Pixel coordinate grounding data:
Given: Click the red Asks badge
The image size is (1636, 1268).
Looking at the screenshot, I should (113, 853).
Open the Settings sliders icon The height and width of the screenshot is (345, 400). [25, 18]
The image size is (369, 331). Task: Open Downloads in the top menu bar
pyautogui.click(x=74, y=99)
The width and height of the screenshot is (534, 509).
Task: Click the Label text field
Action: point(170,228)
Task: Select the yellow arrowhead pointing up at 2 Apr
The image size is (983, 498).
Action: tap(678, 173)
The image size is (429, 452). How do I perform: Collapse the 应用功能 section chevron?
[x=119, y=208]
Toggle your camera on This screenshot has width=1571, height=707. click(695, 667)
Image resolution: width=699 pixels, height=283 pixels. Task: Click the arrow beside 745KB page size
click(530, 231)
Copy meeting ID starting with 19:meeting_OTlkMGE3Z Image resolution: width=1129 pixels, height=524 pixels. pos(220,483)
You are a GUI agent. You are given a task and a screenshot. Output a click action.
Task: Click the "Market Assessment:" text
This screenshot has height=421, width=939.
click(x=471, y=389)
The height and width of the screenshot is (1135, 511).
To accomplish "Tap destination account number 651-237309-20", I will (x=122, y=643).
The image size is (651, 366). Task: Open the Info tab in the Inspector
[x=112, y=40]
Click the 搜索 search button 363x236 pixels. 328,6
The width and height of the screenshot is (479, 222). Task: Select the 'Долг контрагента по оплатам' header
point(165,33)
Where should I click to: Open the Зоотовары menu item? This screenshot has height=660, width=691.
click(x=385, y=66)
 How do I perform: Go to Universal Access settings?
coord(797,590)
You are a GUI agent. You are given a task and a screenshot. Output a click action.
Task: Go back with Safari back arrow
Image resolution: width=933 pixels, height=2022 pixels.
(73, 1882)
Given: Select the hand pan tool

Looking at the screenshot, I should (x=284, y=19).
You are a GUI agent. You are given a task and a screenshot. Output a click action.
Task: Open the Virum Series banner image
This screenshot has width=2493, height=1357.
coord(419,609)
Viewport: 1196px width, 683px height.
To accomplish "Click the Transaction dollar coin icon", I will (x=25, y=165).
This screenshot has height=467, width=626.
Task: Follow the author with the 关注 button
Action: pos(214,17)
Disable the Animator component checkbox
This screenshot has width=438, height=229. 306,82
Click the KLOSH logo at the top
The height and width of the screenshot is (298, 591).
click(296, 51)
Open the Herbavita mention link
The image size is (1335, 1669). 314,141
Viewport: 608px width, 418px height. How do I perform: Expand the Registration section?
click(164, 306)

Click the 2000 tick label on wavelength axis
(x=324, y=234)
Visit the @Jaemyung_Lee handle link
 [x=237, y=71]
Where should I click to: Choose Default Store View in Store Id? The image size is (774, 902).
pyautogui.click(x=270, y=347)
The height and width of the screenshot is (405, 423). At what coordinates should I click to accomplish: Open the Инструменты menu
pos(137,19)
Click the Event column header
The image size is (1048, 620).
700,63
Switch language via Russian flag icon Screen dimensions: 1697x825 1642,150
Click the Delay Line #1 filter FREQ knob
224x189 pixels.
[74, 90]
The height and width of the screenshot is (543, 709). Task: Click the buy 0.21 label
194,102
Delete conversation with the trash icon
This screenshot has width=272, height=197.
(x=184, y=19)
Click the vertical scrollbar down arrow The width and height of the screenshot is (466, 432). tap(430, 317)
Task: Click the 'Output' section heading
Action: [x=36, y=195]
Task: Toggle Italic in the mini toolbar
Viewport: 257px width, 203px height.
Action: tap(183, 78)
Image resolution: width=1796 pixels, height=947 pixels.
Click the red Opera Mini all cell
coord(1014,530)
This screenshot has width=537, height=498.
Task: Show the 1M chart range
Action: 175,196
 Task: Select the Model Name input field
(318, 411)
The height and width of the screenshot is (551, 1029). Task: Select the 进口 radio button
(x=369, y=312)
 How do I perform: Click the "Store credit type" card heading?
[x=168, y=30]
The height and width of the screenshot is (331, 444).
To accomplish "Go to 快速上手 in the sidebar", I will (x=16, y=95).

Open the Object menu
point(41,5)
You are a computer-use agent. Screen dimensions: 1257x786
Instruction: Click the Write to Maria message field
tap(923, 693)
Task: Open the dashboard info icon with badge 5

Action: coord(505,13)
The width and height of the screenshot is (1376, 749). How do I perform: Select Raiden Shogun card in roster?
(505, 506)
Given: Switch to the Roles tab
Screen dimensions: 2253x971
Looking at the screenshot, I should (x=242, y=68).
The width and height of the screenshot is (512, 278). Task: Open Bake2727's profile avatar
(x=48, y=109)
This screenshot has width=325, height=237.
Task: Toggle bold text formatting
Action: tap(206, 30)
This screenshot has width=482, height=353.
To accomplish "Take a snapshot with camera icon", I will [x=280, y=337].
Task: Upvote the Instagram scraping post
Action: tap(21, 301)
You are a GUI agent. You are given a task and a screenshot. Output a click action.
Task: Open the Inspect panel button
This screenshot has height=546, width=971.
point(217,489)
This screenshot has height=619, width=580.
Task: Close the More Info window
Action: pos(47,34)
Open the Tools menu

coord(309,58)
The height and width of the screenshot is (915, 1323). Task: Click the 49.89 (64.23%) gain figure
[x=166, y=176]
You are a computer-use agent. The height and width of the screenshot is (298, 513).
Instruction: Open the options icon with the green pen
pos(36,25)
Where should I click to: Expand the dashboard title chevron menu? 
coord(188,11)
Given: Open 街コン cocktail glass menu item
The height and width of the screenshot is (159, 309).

* Task brief *
Among the records above, a stretch begins at the line containing "Task: Select the Model Name input field" and ends at the line containing "This screenshot has width=482, height=353.". Restate that stretch word for word, and nothing else.

* Answer section *
 Task: Select the Model Name input field
(318, 411)
The height and width of the screenshot is (551, 1029). Task: Select the 进口 radio button
(x=369, y=312)
 How do I perform: Click the "Store credit type" card heading?
[x=168, y=30]
The height and width of the screenshot is (331, 444).
To accomplish "Go to 快速上手 in the sidebar", I will (x=16, y=95).

Open the Object menu
point(41,5)
You are a computer-use agent. Screen dimensions: 1257x786
Instruction: Click the Write to Maria message field
tap(923, 693)
Task: Open the dashboard info icon with badge 5

Action: coord(505,13)
The width and height of the screenshot is (1376, 749). How do I perform: Select Raiden Shogun card in roster?
(505, 506)
Given: Switch to the Roles tab
Screen dimensions: 2253x971
Looking at the screenshot, I should (x=242, y=68).
The width and height of the screenshot is (512, 278). Task: Open Bake2727's profile avatar
(x=48, y=109)
This screenshot has width=325, height=237.
Task: Toggle bold text formatting
Action: tap(206, 30)
This screenshot has width=482, height=353.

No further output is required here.